-- Aim of the task --
Locate each line in the records below that contains the word "Diagram", and copy those lines out in full.

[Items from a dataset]
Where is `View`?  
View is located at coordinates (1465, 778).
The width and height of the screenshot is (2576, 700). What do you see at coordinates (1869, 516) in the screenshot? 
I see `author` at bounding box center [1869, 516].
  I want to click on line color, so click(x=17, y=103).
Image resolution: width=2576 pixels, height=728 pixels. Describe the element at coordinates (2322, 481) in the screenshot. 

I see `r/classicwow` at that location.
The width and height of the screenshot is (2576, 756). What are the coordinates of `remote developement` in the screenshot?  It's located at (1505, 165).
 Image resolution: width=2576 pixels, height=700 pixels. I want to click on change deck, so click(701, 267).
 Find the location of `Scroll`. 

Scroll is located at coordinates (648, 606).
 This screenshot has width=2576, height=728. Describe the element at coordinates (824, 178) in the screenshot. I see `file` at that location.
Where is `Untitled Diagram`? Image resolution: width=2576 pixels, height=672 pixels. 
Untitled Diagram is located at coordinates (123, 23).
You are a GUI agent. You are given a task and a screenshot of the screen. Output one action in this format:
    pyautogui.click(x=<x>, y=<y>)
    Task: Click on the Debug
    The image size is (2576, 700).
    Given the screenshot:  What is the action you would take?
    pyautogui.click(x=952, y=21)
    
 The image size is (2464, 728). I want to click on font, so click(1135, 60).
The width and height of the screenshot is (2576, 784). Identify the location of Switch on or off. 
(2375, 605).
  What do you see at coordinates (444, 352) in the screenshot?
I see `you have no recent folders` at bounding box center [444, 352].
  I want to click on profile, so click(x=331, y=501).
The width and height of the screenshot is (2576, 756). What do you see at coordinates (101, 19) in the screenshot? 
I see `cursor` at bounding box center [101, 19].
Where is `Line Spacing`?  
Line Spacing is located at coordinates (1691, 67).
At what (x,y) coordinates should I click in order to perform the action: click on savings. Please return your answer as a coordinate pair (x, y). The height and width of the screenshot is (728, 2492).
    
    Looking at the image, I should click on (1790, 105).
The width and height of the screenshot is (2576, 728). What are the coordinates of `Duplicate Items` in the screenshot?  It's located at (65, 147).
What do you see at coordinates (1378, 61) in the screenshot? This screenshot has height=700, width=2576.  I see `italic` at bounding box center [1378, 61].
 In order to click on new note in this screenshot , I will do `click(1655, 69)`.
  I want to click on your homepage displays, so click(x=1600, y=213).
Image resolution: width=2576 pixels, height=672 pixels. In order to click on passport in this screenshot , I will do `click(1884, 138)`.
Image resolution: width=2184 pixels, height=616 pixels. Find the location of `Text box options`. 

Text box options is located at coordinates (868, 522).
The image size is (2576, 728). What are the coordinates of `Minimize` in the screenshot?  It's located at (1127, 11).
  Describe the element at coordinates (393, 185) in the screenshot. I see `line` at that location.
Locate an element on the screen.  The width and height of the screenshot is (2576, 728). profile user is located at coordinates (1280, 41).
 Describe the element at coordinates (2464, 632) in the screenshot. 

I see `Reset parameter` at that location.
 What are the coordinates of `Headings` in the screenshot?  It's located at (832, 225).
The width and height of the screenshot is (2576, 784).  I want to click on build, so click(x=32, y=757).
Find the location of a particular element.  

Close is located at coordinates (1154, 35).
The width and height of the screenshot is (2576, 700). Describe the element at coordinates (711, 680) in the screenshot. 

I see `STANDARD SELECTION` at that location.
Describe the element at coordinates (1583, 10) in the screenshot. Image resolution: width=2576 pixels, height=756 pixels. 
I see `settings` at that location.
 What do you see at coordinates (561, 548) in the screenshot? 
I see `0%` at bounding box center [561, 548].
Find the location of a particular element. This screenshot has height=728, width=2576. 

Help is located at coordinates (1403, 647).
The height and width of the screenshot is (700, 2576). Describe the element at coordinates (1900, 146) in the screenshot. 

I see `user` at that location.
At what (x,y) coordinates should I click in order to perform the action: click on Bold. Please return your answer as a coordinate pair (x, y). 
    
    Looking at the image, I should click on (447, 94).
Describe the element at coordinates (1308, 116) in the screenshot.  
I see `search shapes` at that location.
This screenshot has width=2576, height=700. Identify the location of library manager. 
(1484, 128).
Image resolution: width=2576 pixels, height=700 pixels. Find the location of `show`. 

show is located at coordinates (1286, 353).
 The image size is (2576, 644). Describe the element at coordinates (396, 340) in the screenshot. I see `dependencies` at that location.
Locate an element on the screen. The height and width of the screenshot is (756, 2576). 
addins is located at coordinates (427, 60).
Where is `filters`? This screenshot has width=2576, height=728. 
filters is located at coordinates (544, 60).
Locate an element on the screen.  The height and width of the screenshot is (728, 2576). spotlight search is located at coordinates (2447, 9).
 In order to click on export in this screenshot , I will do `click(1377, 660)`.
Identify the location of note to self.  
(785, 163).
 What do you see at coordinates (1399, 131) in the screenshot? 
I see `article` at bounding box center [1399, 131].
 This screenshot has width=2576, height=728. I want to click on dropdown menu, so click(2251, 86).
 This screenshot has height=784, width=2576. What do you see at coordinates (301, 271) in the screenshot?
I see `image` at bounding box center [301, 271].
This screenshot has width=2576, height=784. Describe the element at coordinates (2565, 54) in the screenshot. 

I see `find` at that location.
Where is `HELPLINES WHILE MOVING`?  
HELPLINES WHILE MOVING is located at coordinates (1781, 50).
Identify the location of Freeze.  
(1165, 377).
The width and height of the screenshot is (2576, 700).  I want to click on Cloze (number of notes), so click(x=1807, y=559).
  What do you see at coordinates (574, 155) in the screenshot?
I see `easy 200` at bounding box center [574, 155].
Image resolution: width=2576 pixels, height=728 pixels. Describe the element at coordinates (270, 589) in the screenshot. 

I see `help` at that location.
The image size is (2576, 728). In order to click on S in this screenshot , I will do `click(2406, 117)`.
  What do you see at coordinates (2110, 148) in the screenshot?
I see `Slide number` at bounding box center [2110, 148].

-- Output below --
Where is `Untitled Diagram`? Image resolution: width=2576 pixels, height=672 pixels. 
Untitled Diagram is located at coordinates (123, 23).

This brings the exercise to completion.